The trade-off is between the effectiveness of the security measure, the difficulty of implementation and the amount it inconveniences the user. You don’t want to waste all of your resources implementing an ineffective solution that does nothing but prevent legitimate users from participating (trust me, users are pretty lazy).
Here’s a rundown on all of the different methods you could use to reduce fraud.

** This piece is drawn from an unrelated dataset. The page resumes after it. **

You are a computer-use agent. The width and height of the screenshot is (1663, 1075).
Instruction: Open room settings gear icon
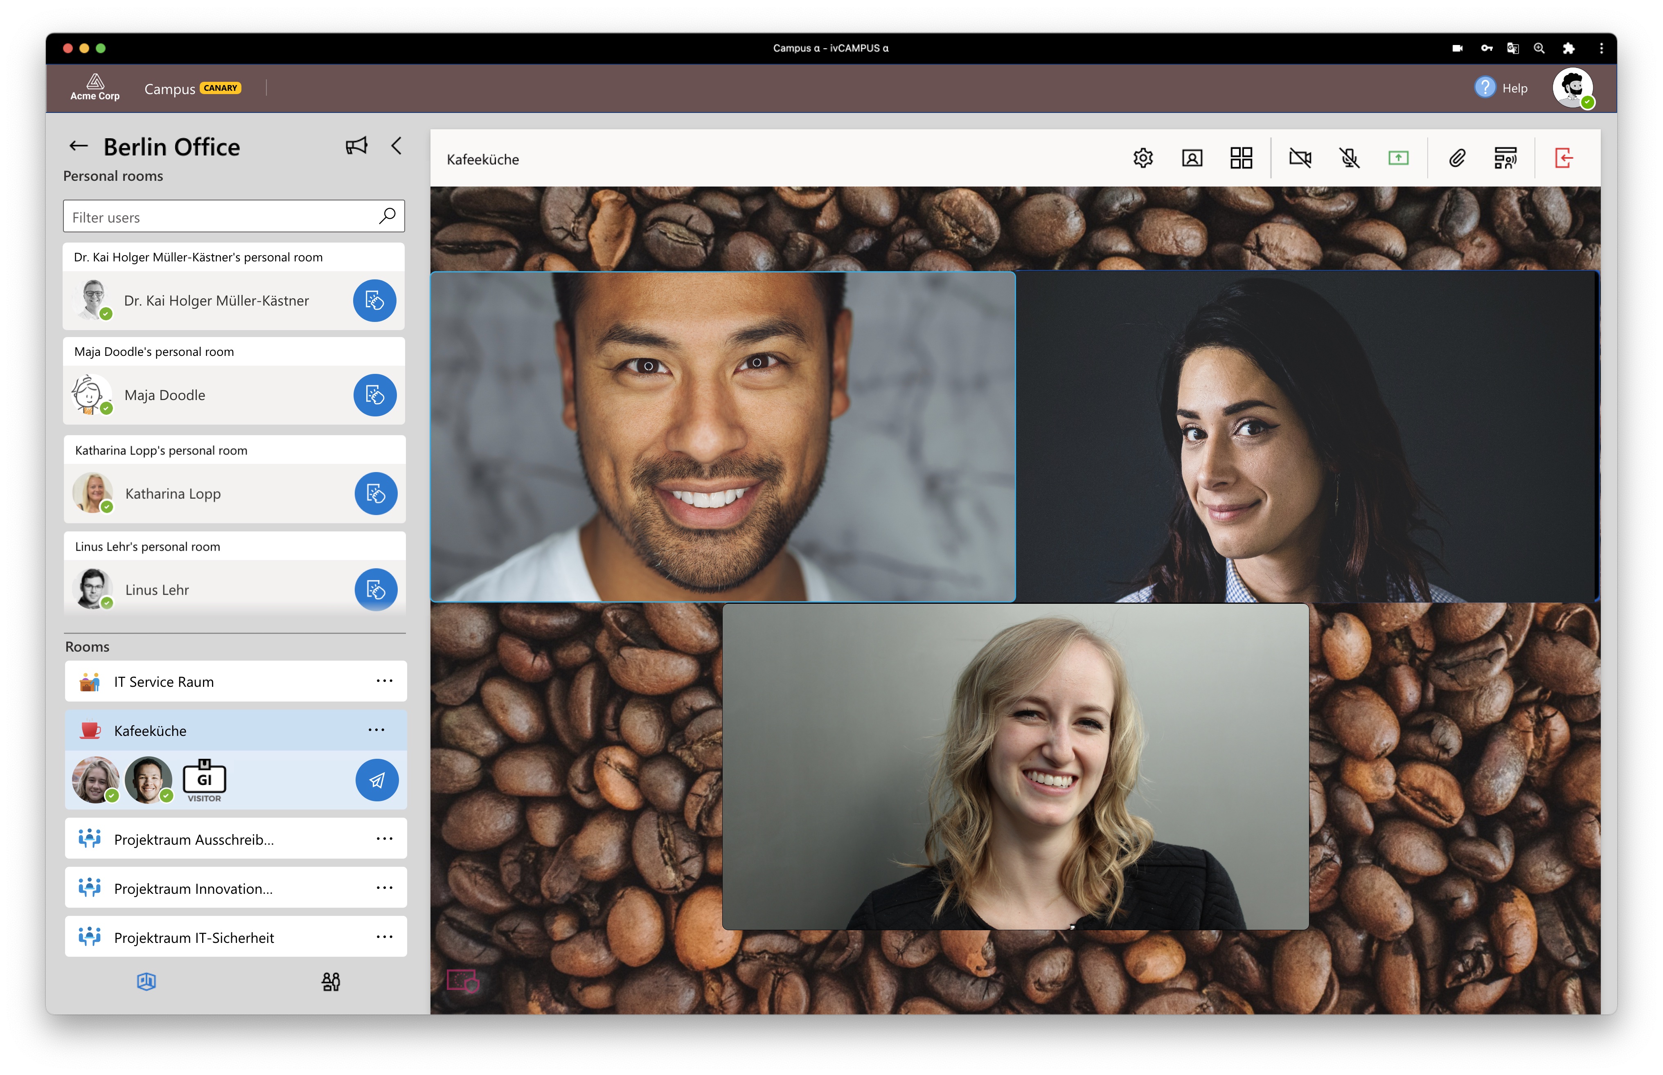click(x=1142, y=158)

Use a Script to Hide the Submission Form
Effectiveness:
Implementation difficulty:
User Inconvenience:
I’ll be upfront and explain why this is a very bad idea: JavaScript runs at the client – a machine that you have literally zero control over, and must disclose the code to in plain text. Any client can analyse and modify the code. Using JavaScript to hide the poll submission form and replace it with the running poll results may work at a functional level, but it offers nearly nothing for security.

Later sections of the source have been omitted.